What are the lines, copied exactly, from the one containing "Given: Open the pie chart app logo" through the last line of the records below, both included?
--*--
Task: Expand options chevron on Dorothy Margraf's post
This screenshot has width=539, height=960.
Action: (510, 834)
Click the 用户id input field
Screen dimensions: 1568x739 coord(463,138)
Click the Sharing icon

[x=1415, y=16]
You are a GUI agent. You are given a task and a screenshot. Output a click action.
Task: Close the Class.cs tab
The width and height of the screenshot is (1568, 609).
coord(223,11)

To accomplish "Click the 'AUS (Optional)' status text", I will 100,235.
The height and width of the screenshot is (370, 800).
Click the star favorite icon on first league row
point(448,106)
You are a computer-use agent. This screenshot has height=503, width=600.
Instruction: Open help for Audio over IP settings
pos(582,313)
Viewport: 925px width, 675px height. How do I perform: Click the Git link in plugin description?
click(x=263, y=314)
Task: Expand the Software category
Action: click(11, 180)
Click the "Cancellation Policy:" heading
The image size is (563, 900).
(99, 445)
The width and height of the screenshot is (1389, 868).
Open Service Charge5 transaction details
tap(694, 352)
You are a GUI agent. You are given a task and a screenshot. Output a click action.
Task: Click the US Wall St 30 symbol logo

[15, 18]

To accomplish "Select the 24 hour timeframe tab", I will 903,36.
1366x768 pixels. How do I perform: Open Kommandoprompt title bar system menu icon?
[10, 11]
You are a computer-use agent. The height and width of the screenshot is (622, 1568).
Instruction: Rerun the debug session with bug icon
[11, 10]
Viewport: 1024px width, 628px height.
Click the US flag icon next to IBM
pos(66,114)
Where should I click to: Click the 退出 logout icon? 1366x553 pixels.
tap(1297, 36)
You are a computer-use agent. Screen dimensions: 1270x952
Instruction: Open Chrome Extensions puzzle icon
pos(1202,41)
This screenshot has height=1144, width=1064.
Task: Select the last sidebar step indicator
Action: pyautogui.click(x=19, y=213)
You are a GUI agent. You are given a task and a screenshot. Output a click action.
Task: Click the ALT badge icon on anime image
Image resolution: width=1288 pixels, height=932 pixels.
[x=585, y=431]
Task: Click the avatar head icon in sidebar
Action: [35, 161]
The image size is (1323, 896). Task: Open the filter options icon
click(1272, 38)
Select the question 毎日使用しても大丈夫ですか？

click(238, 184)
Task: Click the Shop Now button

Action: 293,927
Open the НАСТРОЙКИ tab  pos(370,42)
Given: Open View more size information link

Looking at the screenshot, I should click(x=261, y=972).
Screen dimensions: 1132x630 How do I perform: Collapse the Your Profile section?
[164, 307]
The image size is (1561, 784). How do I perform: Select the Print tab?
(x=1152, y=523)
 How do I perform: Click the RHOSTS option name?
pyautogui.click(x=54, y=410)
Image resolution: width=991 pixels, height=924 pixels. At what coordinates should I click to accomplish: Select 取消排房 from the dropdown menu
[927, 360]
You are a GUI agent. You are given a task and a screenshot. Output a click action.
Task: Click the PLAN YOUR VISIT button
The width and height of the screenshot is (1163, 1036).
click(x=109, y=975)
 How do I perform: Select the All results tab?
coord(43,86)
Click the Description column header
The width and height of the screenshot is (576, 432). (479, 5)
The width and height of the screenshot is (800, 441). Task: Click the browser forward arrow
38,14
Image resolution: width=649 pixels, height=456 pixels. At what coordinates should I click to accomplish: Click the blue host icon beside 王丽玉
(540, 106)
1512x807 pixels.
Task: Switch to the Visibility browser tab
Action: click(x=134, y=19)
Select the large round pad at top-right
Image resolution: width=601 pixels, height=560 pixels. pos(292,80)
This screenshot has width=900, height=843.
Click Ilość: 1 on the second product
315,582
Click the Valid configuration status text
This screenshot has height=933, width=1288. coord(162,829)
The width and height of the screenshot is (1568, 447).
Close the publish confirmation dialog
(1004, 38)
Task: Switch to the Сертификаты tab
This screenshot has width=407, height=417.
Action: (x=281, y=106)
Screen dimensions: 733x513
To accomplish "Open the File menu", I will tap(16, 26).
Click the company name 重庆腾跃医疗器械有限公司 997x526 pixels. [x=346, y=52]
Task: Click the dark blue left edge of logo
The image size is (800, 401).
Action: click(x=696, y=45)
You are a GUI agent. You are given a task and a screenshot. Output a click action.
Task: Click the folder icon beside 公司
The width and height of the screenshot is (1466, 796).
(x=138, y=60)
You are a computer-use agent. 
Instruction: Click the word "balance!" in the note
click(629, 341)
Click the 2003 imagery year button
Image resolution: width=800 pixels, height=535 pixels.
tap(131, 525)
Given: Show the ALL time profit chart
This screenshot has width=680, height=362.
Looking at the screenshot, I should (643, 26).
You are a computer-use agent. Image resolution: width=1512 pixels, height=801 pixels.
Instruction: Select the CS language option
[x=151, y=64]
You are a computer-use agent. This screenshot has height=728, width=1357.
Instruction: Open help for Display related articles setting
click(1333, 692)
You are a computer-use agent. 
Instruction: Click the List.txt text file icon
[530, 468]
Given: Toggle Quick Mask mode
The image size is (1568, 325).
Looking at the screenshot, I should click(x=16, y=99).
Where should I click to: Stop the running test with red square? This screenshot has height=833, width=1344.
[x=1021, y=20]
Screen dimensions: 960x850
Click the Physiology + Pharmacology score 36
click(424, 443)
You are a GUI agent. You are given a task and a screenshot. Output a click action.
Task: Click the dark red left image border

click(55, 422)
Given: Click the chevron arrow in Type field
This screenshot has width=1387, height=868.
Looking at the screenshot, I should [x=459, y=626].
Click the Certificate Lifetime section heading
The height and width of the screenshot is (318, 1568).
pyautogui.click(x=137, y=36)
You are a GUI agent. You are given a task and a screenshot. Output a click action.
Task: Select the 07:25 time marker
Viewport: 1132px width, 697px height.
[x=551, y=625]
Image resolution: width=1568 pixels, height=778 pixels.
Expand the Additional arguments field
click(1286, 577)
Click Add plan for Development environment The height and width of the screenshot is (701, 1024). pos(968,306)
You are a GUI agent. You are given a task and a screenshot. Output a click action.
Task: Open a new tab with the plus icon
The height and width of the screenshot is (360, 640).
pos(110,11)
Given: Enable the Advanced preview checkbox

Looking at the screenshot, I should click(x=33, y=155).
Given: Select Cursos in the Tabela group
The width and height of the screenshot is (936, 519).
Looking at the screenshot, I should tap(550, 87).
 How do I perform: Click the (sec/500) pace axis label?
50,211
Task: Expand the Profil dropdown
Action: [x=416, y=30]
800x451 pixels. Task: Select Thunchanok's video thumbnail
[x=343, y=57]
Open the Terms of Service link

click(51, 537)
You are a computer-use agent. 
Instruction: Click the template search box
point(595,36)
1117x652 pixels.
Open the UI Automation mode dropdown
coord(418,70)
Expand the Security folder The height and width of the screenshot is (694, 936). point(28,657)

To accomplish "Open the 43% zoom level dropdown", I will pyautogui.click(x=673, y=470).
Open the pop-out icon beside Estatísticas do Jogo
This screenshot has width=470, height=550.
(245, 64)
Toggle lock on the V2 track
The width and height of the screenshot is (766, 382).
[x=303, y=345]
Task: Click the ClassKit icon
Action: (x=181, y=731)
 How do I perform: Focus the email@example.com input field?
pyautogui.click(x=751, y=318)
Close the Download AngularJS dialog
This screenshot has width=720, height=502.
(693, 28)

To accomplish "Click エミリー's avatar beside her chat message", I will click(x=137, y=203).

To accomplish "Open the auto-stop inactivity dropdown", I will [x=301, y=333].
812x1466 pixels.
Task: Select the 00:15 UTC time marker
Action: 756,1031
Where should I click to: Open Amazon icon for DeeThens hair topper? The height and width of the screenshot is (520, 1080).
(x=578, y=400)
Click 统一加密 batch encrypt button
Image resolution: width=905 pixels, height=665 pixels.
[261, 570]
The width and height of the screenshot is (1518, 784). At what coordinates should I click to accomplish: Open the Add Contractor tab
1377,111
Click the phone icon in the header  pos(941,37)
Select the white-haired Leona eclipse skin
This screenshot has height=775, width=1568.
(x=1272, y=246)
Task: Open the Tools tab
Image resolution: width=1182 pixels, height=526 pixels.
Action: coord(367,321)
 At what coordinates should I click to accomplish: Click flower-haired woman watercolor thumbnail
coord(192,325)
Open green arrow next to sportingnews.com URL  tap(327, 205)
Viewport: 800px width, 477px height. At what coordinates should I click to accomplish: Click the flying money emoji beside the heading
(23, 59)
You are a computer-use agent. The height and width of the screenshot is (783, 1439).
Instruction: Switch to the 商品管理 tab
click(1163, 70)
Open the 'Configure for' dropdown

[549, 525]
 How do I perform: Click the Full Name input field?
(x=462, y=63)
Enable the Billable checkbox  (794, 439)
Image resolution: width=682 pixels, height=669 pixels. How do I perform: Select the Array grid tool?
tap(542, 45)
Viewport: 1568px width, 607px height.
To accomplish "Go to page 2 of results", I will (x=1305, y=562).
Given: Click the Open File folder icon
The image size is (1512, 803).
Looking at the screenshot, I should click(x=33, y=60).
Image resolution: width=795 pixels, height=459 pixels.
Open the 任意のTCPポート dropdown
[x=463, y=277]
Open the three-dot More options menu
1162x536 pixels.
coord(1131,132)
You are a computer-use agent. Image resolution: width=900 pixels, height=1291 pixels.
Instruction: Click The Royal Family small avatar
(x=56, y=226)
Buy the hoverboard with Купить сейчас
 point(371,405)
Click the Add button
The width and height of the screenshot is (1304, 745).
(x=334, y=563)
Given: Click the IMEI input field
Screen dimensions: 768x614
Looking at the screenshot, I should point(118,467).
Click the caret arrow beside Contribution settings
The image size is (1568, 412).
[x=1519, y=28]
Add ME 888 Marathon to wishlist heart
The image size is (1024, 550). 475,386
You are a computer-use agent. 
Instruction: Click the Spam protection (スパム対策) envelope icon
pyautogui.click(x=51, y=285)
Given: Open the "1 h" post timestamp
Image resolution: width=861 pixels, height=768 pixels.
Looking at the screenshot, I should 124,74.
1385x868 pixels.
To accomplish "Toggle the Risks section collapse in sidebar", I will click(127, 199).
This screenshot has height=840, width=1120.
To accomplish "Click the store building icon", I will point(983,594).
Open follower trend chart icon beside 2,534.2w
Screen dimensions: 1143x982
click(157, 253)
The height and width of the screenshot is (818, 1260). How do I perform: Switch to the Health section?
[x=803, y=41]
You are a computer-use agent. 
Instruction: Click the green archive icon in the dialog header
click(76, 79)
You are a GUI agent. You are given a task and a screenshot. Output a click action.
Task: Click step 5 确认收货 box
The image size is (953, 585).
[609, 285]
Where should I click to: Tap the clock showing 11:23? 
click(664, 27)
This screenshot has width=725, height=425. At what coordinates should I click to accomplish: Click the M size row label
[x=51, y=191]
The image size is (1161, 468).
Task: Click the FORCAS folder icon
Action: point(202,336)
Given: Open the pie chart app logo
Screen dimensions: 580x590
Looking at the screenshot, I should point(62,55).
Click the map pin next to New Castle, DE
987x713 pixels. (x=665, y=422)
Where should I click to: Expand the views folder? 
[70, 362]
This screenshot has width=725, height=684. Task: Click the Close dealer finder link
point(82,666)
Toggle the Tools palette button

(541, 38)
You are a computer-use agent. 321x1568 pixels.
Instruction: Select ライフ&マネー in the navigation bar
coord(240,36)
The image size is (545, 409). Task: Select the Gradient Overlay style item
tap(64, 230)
--*--
* **Output for this task**
Given: Open the pie chart app logo
Screen dimensions: 580x590
Looking at the screenshot, I should point(62,55).
Click the map pin next to New Castle, DE
987x713 pixels. (x=665, y=422)
Where should I click to: Expand the views folder? 
[70, 362]
This screenshot has width=725, height=684. Task: Click the Close dealer finder link
point(82,666)
Toggle the Tools palette button

(541, 38)
You are a computer-use agent. 321x1568 pixels.
Instruction: Select ライフ&マネー in the navigation bar
coord(240,36)
The image size is (545, 409). Task: Select the Gradient Overlay style item
tap(64, 230)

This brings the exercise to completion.